On the Origin of Time
2023年(日本語版2024年)刊
Thomas Hertog著
著者の経歴
著者トマス・ハータダ(Thomas Hertog)は、ベルギー出身の理論物理学者であり、宇宙論および量子重力理論を専門とする研究者である。英国の著名な理論物理学者であるホーキングの最後の共同研究者の一人として知られている。ハータダはホーキングと共に、宇宙の起源や構造に関する根本的な問題に取り組み、従来の宇宙は唯一で客観的に存在するという見方に対して、新しい視点を提示してきた。その研究は、物理学にとどまらず、哲学的な宇宙観の転換にも及んでいる。
最終理論からの転換
本書(最終理論の先にある世界)は、宇宙のすべてを説明する究極の理論(最終理論)を追い求めてきた現代物理学の流れを踏まえつつ、その前提そのものを問い直すものである。従来の物理学は、一般相対性理論と量子力学を統一し、万物の理論を構築しようとしてきた。しかしハータダは、こうした外部から宇宙全体を客観的に記述するという発想自体に限界があると指摘する。彼とホーキングが提唱した新しい宇宙観では、宇宙はあらかじめ固定された一つの歴史を持つのではなく、観測者の存在や進化の過程と不可分な形で成り立っている。宇宙は一つではなく、多様な可能性の中から選ばれて現れるものである。
宇宙は存在するのではなく生成する
1. 宇宙は固定されたものではない
本書の核心は、宇宙は最初から決定されているものではないという主張である。従来の物理学は、初期条件と法則が与えられれば宇宙の全歴史が決まると考えてきたが、ハータダはこれを否定する。宇宙はむしろ、時間の中で生成され続ける存在であり、未来だけでなく過去さえも固定されていない可能性があるとする。この発想は、時間の矢や因果律に対する理解を根底から揺るがすものである。
2. 観測者と宇宙は切り離せない
量子論的な視点を極限まで押し進めると、観測者は単なる外部の存在ではなく、宇宙の構成要素そのものとなる。観測することが宇宙のあり方を決定する。これは、宇宙を客観的に外から眺めるという従来の科学観の終焉を意味する。宇宙は、観測者との関係の中で初めて具体的な姿を持つのである。
3. 最終理論は存在しない可能性
従来の物理学が目指してきた最終理論は、単一の絶対的な法則として存在するものではなく、むしろ観測者や条件によって変わり得る開かれた枠組である可能性が示される。世界は完全に閉じた論理体系ではなく、進化し続けるプロセスである。
確定した宇宙から生成する宇宙へ
本書は、単なる宇宙論の書ではなく、人間の認識そのものを問い直す哲学的著作である。宇宙はもはや、外部から客観的に記述される固定的な対象ではない。それは観測者とともに生成し続ける動的な存在である。この認識に立つ時、人間はもはや受動的に世界を理解する存在ではなく、世界の生成に関与する主体となる。不確実性と共に生き、選択によって未来を形づくる存在としての自己を引き受ける。それこそが、本書が提示する現代における生の態度である。
不確実性の中で生きる知恵(付記)
本書の議論を踏まえると、人間の生き方に対して重要な示唆が導かれる。
第一に、世界は固定されたものではなく、常に生成され続けている以上、未来は決して完全には予測できないという認識を持つべきである。完全な計画や絶対的な正解に固執するのではなく、不確実性を前提に行動する柔軟性が求められる。

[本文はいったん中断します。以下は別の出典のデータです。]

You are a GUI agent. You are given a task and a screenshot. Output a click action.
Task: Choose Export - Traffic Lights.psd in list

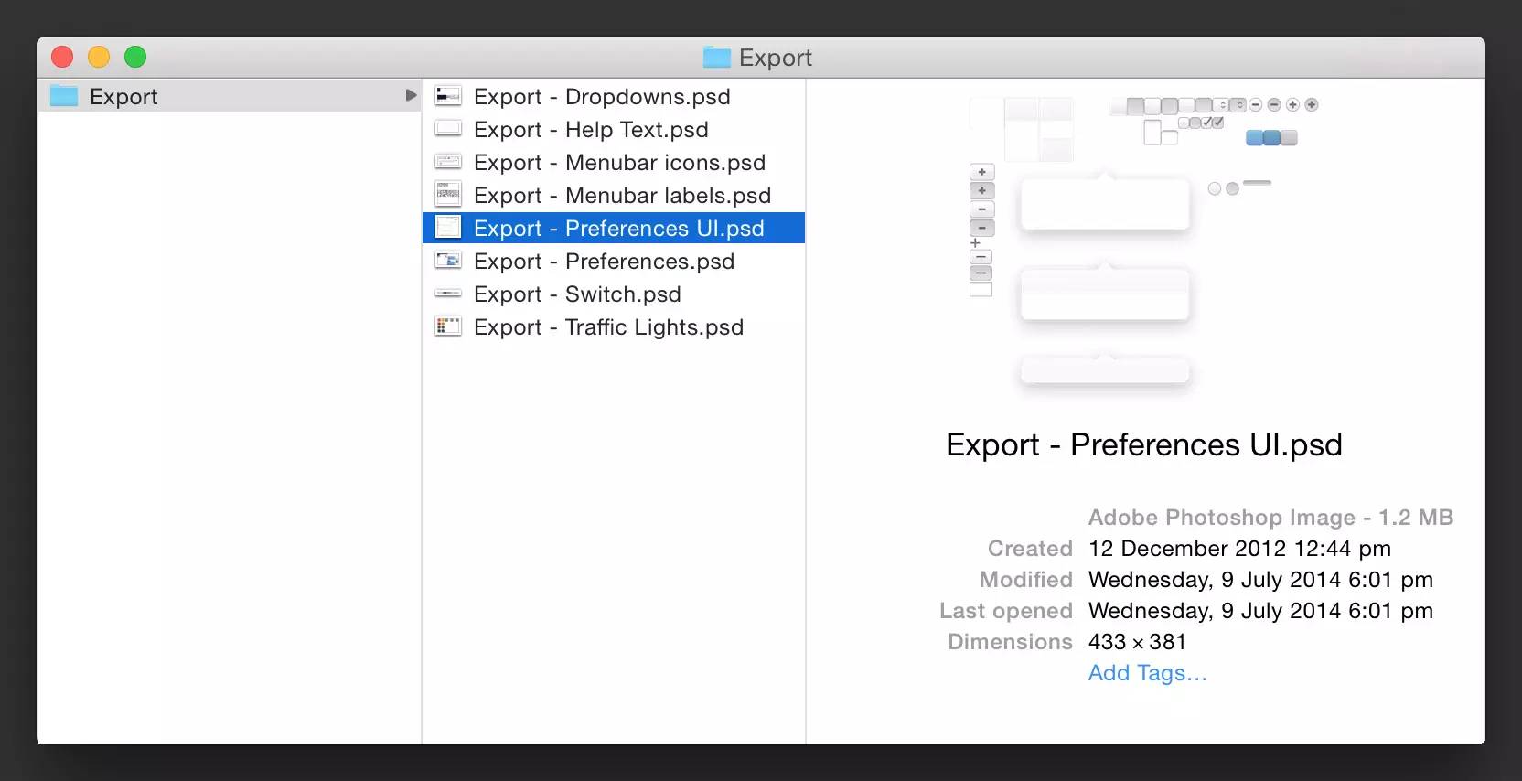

第二に、観測者としての人間は、単なる受動的存在ではなく、世界の形成に関与する主体である。自らの認識や選択が現実の一部を構成しているという自覚を持つことが重要である。
第三に、世界が開かれたプロセスである以上、価値や意味もまた固定されたものではない。人は既存の枠組に従うだけでなく、自ら意味を創出し続ける存在として生きるべきである。